▶ _SUPPLIED DATA_:
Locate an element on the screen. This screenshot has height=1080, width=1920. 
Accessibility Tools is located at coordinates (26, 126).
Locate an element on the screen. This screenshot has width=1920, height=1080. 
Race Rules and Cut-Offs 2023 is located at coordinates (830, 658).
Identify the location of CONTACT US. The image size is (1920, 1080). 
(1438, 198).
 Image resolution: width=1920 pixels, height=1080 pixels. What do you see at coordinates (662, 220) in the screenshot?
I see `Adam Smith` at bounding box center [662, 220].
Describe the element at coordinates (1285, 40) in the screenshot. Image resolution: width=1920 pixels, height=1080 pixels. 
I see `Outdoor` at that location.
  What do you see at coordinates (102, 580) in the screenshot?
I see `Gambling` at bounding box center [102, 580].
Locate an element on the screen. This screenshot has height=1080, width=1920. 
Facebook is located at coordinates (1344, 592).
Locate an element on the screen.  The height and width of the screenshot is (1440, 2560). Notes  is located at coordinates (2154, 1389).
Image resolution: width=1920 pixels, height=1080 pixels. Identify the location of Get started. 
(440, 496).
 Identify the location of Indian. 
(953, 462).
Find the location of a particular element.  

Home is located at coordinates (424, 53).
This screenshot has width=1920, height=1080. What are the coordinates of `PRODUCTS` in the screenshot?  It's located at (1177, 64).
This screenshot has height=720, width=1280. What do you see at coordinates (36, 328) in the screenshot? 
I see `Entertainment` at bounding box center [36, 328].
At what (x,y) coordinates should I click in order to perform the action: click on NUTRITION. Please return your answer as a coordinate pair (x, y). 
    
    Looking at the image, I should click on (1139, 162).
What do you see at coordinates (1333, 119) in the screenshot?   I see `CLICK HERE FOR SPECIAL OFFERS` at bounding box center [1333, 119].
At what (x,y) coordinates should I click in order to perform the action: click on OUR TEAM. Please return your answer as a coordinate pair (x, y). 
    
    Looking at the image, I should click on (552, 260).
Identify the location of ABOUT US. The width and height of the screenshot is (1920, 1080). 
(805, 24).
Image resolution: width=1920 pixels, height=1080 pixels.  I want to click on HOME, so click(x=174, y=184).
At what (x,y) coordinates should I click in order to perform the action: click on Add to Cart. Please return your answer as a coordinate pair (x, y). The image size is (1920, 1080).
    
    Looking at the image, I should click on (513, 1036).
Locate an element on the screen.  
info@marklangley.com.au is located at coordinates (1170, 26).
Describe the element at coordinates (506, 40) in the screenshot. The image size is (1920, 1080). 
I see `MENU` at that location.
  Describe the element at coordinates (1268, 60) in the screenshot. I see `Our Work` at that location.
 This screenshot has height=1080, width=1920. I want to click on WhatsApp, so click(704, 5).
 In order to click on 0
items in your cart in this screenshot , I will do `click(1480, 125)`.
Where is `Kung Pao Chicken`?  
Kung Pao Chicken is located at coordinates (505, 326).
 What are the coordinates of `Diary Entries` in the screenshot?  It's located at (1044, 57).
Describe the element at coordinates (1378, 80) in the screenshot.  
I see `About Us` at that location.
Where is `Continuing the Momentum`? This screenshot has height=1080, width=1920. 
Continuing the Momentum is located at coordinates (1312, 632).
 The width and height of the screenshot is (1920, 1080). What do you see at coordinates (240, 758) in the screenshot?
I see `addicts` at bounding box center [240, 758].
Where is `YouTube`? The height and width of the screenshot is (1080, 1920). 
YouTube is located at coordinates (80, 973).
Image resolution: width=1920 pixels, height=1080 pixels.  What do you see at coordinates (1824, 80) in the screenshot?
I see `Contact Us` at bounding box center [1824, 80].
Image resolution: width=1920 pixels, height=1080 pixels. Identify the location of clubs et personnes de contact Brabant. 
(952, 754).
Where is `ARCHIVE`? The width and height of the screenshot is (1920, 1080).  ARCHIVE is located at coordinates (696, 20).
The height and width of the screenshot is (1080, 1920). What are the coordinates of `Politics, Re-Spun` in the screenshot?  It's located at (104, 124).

▶ _WHAT TO PRODUCE_: Reproduce all of the items above word for word, with nothing changed.

▶ _SOLUTION TO THE EXERCISE_:
Locate an element on the screen. This screenshot has height=1080, width=1920. 
Accessibility Tools is located at coordinates (26, 126).
Locate an element on the screen. This screenshot has width=1920, height=1080. 
Race Rules and Cut-Offs 2023 is located at coordinates (830, 658).
Identify the location of CONTACT US. The image size is (1920, 1080). 
(1438, 198).
 Image resolution: width=1920 pixels, height=1080 pixels. What do you see at coordinates (662, 220) in the screenshot?
I see `Adam Smith` at bounding box center [662, 220].
Describe the element at coordinates (1285, 40) in the screenshot. Image resolution: width=1920 pixels, height=1080 pixels. 
I see `Outdoor` at that location.
  What do you see at coordinates (102, 580) in the screenshot?
I see `Gambling` at bounding box center [102, 580].
Locate an element on the screen. This screenshot has height=1080, width=1920. 
Facebook is located at coordinates (1344, 592).
Locate an element on the screen.  The height and width of the screenshot is (1440, 2560). Notes  is located at coordinates (2154, 1389).
Image resolution: width=1920 pixels, height=1080 pixels. Identify the location of Get started. 
(440, 496).
 Identify the location of Indian. 
(953, 462).
Find the location of a particular element.  

Home is located at coordinates (424, 53).
This screenshot has width=1920, height=1080. What are the coordinates of `PRODUCTS` in the screenshot?  It's located at (1177, 64).
This screenshot has height=720, width=1280. What do you see at coordinates (36, 328) in the screenshot? 
I see `Entertainment` at bounding box center [36, 328].
At what (x,y) coordinates should I click in order to perform the action: click on NUTRITION. Please return your answer as a coordinate pair (x, y). 
    
    Looking at the image, I should click on (1139, 162).
What do you see at coordinates (1333, 119) in the screenshot?   I see `CLICK HERE FOR SPECIAL OFFERS` at bounding box center [1333, 119].
At what (x,y) coordinates should I click in order to perform the action: click on OUR TEAM. Please return your answer as a coordinate pair (x, y). 
    
    Looking at the image, I should click on (552, 260).
Identify the location of ABOUT US. The width and height of the screenshot is (1920, 1080). 
(805, 24).
Image resolution: width=1920 pixels, height=1080 pixels.  I want to click on HOME, so click(x=174, y=184).
At what (x,y) coordinates should I click in order to perform the action: click on Add to Cart. Please return your answer as a coordinate pair (x, y). The image size is (1920, 1080).
    
    Looking at the image, I should click on (513, 1036).
Locate an element on the screen.  
info@marklangley.com.au is located at coordinates (1170, 26).
Describe the element at coordinates (506, 40) in the screenshot. The image size is (1920, 1080). 
I see `MENU` at that location.
  Describe the element at coordinates (1268, 60) in the screenshot. I see `Our Work` at that location.
 This screenshot has height=1080, width=1920. I want to click on WhatsApp, so click(704, 5).
 In order to click on 0
items in your cart in this screenshot , I will do `click(1480, 125)`.
Where is `Kung Pao Chicken`?  
Kung Pao Chicken is located at coordinates (505, 326).
 What are the coordinates of `Diary Entries` in the screenshot?  It's located at (1044, 57).
Describe the element at coordinates (1378, 80) in the screenshot.  
I see `About Us` at that location.
Where is `Continuing the Momentum`? This screenshot has height=1080, width=1920. 
Continuing the Momentum is located at coordinates (1312, 632).
 The width and height of the screenshot is (1920, 1080). What do you see at coordinates (240, 758) in the screenshot?
I see `addicts` at bounding box center [240, 758].
Where is `YouTube`? The height and width of the screenshot is (1080, 1920). 
YouTube is located at coordinates (80, 973).
Image resolution: width=1920 pixels, height=1080 pixels.  What do you see at coordinates (1824, 80) in the screenshot?
I see `Contact Us` at bounding box center [1824, 80].
Image resolution: width=1920 pixels, height=1080 pixels. Identify the location of clubs et personnes de contact Brabant. 
(952, 754).
Where is `ARCHIVE`? The width and height of the screenshot is (1920, 1080).  ARCHIVE is located at coordinates (696, 20).
The height and width of the screenshot is (1080, 1920). What are the coordinates of `Politics, Re-Spun` in the screenshot?  It's located at (104, 124).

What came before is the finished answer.